Il aura au moins connu le bonheur d'être époux et d'être père. A quel point s'en est-il voulu de trahir les siens, de les abandonner comme son père l'avait abandonné ? A-t-il beaucoup souffert ? Le connaissant un peu et comme le montre ce faire-part, je suis sûre qu'il était entouré, aidé, que l'on a prié pour lui et avec lui, peut-être même le père L.

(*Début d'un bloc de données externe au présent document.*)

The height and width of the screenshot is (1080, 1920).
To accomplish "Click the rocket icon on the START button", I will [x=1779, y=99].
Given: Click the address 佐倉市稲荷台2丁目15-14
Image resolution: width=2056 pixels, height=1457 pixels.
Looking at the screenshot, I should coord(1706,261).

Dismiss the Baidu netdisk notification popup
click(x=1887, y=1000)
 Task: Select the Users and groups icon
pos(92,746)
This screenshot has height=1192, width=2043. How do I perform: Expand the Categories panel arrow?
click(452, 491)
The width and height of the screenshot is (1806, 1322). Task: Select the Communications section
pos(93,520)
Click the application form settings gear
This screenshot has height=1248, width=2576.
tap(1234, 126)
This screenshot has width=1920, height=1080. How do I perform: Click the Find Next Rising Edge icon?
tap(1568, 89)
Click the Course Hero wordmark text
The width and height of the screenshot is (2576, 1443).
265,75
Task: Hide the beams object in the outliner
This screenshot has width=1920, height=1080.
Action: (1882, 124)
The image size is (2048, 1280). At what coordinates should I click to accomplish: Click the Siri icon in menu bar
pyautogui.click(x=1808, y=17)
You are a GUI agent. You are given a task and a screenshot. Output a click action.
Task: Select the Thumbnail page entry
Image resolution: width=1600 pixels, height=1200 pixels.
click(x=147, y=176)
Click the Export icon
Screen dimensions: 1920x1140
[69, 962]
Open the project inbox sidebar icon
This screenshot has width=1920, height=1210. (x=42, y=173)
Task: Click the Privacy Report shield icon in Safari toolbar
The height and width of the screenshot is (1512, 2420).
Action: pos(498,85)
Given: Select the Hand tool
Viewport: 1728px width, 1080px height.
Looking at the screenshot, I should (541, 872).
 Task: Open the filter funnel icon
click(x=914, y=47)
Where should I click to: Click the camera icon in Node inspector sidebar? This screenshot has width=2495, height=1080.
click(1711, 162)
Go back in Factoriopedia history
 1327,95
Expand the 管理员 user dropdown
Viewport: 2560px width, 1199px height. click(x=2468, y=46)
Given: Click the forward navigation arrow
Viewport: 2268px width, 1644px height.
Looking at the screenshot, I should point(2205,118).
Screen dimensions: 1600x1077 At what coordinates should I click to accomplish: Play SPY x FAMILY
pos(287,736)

Et moi qui me disait son amie, où étais-je quand il a eu besoin de moi, peut-être. Où m'avait-il rejetée ?

 

Que tout cela est donc absurde et cruel. Tout est bien, sans doute, lui et le drame qu'il a mis en place, celui qu'il a vécu (ou le soulagement ?), moi et mon ridicule et ma douleur de cette perte désormais vraiment irrémédiable, de n'avoir rien pu faire, de penser sans les connaître à ces trois personnes en particulier qui l'ont perdu : sa mère, son épouse et son fils.

 

C'était un bon garçon, sérieux, tempérant, travailleur et rigoureux. Avec cela bon camarade, volontier rieur, pratiquant l'humour avec charme et élégance. Il avait cette douleur en lui, qui le rendait à la fois attentif par vulnérabilité et exigeant, par déni. Il avait aussi ce dernier éclat de jeunesse, si spontané, si tendre, si délicat qu'on en était émerveillé. chez ce grand jeune homme calme et torturé. Ayant quelques motifs d'orgueil, il luttait pour devenir plus humble, y parvenant avec plus ou moins de succès. Il était si jeune et si vieux...

 

Je ne suis qu'une enfant, quant à moi. Je crains de lui avoir été inutile, comme je demeure désormais : les mains vides et les yeux pleins de larmes.

 

Et je crois, Christophe que là où tu es, tes blessures intimes sont guéries, que ta bonté et ton intelligence rayonnent enfin de tout leur éclat... tout cela qui était en germe chez toi quand je t'ai connu, je le prends comme un encouragement pour ma vie spirituelle. Merci pour ce que tu m'as donné, car tu étais ce type dont on avait envie d'être digne, ce qui rend meilleur. Merci Christophe, pardonne-moi pour ces années de stériles ressentiment et, peut-être, je l'espère... à Dieu !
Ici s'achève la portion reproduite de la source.